Planets around red dwarf stars in their habitable zones tend to become tidally locked meaning
their rotation slows to their orbital period because the habitable zone is so close-in to the star
because they are cooler than our Sun. This means such planets always have the same face
towards their star as they orbit it which means it is always day on one side and always night on
the other, extreme hot on one side, extreme cold on the other, so they would only be habitable in
the twilight region between night and day, which we would think is not optimal for intelligent
life to evolve, though they do have longer lives than our Sun, while the Sun has a life longer than
the hotter O, B, A, and F stars. The Sun, is in the middle of the HR diagram on the main
sequence making it stable and perhaps the most optimal for intelligent life, though K stars are
becoming of interest because though between G and M stars, their habitable zone is reasonable
and at the same time because they are cooler than our Sun, they burn much longer and perhaps
more stable. We might suggest the F stars, just before the G stars in the diagram is where good
conditions for intelligent life begin Our first try at a model for such stars worked well because
the characteristic time came out to 2.00 seconds even and the PlanetDay characteristic time
came out to be 1.00 second even and we have as a suggestion in our theory that the second is a
Natural unit that has meaning not just for our Earth-Sun system (the ground state in terms of
the Moon is one second) but for the atom’s proton which a second describes. We modeled F and
K stars from the general theories for their masses, sizes, and luminosities, however we modeled
the G2V star from our Sun for which we have perfect observed data. It turns out we have pretty
good data for the M brown dwarf star TOI 700 which has a few planets in its habitable zone, one
Earth-like, but thought to be a bit larger than the Earth. We will use this data to model the M-
type star system and treat it as though it has at least one moon that plays some kind of
functional role beneficial for life, though it may be our theories where moons are involved with
respect to life may be most functional in the region from A to G to K stars. We will model it as a
copper-silver civilization because they would have lower metallicities than stars like our Sun.

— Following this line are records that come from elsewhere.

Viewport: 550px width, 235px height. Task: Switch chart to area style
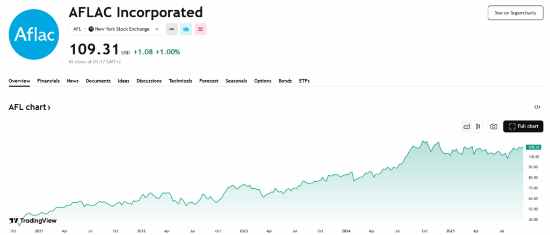click(466, 126)
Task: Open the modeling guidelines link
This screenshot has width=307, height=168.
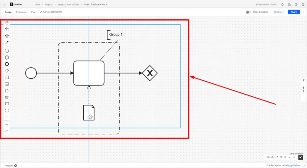Action: (x=292, y=165)
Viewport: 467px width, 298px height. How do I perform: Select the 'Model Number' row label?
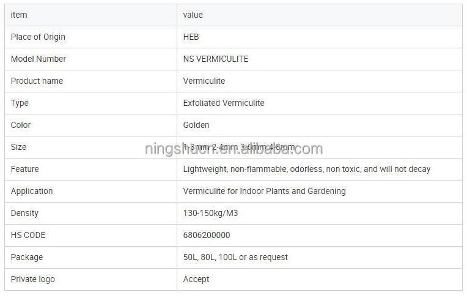[x=38, y=59]
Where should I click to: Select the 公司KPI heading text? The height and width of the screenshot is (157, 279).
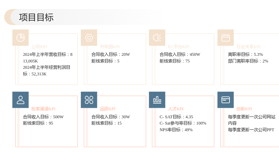click(39, 47)
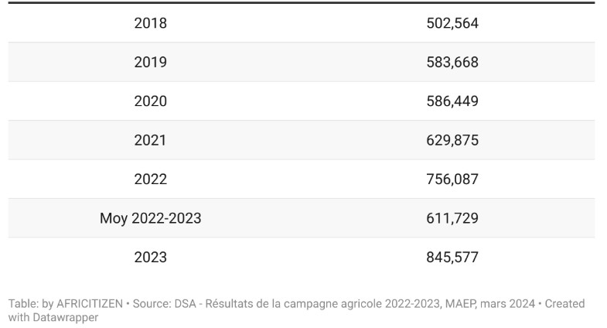The width and height of the screenshot is (607, 328).
Task: Click the 2018 year cell
Action: [x=150, y=23]
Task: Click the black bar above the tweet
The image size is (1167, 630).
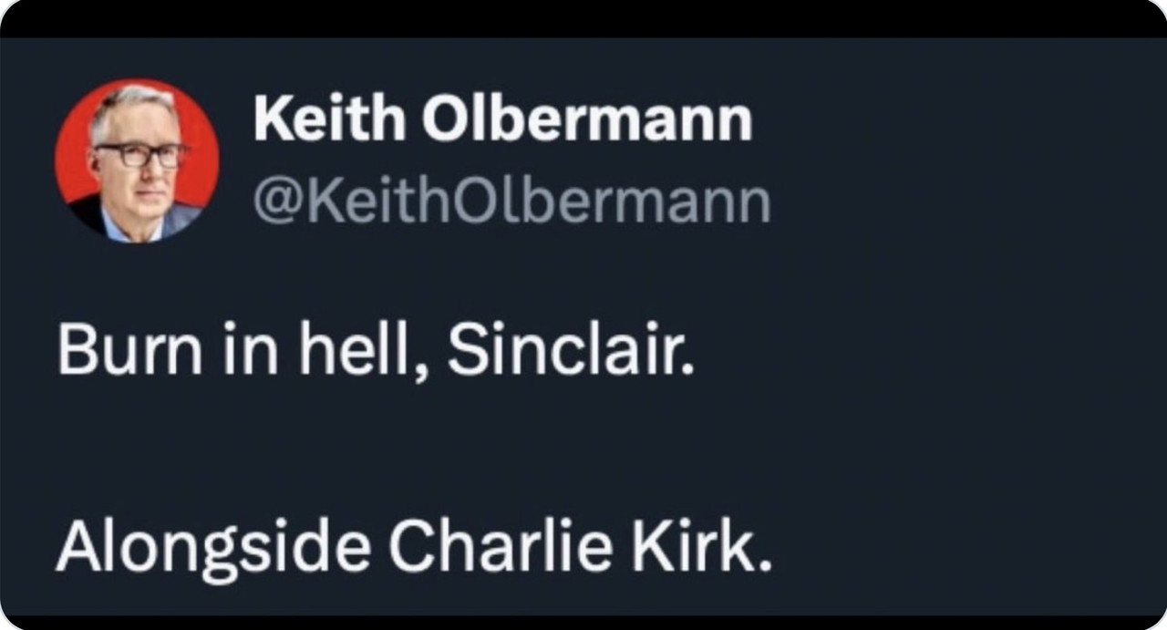Action: [x=584, y=18]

This star is an M2V star meaning it is two notches cooler than an M0V star. The other good
feature, as far as we know, is that the planet is the third planet from the star. Even if there are
discovered other planets before it, this number may not change because below a certain mass,
smaller planets may not take on an orbital number in the equation.

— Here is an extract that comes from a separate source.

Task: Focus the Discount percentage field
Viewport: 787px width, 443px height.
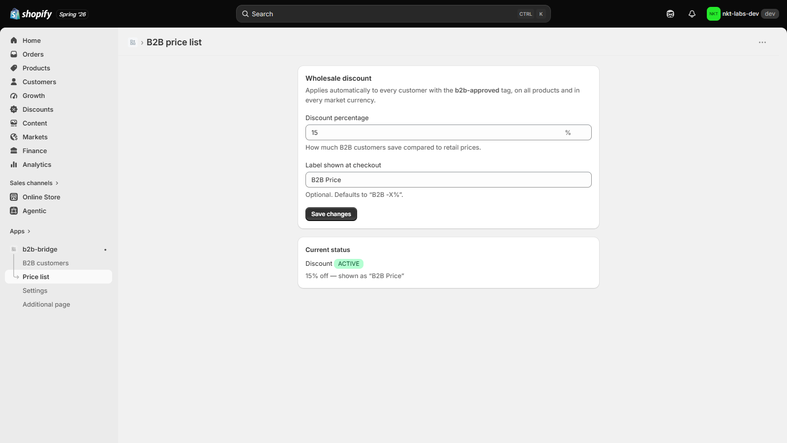Action: click(448, 132)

The TOI 700 Planetary System
Now we turn our attention to the TOI 700 Planetary System…It is an M type (red dwarf) star
101.4 ly from Earth (It is close) and harbors the first Earth sized planet in a habitable zone
(There are two) with 4 planets all together in its habitable zone. The star is in the Southern
Hemisphere constellation Dorado. Two of the planets are in the optimistic habitable zone (TOI
700 d and e). TOI 700 is about 40% the solar mass, about 40% the solar radius, and 55% the
solar temperature. The planets were detected by the Transiting Survey Satellite Object of
Interest (TESS).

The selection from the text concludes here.